[ENTRIES PROVIDED]
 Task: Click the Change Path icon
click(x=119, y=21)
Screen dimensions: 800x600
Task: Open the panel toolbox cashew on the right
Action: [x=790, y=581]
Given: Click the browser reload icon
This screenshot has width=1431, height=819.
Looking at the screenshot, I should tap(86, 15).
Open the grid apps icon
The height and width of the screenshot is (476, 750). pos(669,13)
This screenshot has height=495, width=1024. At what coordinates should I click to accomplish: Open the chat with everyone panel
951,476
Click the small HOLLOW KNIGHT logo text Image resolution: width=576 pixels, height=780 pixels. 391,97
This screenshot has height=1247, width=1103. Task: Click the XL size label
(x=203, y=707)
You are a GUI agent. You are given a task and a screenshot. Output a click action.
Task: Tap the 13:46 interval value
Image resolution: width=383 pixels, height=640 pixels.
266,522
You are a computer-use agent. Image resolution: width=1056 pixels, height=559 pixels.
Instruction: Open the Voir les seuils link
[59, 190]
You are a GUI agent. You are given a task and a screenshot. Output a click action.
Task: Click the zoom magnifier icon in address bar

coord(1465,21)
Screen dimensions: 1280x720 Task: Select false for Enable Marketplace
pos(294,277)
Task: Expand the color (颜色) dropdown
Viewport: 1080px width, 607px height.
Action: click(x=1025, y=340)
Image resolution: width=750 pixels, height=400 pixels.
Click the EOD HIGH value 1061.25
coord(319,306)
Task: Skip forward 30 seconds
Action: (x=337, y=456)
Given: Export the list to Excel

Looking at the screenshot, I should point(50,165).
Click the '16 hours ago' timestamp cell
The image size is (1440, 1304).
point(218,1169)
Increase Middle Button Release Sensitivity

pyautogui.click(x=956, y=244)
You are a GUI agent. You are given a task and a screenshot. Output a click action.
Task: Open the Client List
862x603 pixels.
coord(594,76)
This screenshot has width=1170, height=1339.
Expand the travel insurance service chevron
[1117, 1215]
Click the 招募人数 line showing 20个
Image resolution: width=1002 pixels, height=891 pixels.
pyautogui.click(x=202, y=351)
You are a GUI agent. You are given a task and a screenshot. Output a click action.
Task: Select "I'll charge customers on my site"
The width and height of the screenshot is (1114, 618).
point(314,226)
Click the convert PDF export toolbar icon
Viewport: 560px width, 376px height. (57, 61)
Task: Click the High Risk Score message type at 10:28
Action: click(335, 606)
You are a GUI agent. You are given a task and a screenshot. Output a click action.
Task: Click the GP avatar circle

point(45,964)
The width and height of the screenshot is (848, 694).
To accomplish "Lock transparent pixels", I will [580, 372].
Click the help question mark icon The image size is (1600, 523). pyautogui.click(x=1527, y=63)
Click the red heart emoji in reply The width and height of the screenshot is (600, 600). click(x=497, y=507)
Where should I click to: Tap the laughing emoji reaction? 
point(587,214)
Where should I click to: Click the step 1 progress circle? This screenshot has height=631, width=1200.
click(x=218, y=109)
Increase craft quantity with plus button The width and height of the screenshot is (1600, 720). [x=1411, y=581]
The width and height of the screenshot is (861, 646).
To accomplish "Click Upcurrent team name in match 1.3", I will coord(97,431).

[THE PROBLEM] Nothing but the lines from the one with "Task: Click the GP avatar circle" to the last line of the data should appear in the answer, each exactly as it stands.

[OUTPUT BELOW]
Task: Click the GP avatar circle

point(45,964)
The width and height of the screenshot is (848, 694).
To accomplish "Lock transparent pixels", I will [580, 372].
Click the help question mark icon The image size is (1600, 523). pyautogui.click(x=1527, y=63)
Click the red heart emoji in reply The width and height of the screenshot is (600, 600). click(x=497, y=507)
Where should I click to: Tap the laughing emoji reaction? 
point(587,214)
Where should I click to: Click the step 1 progress circle? This screenshot has height=631, width=1200.
click(x=218, y=109)
Increase craft quantity with plus button The width and height of the screenshot is (1600, 720). [x=1411, y=581]
The width and height of the screenshot is (861, 646).
To accomplish "Click Upcurrent team name in match 1.3", I will coord(97,431).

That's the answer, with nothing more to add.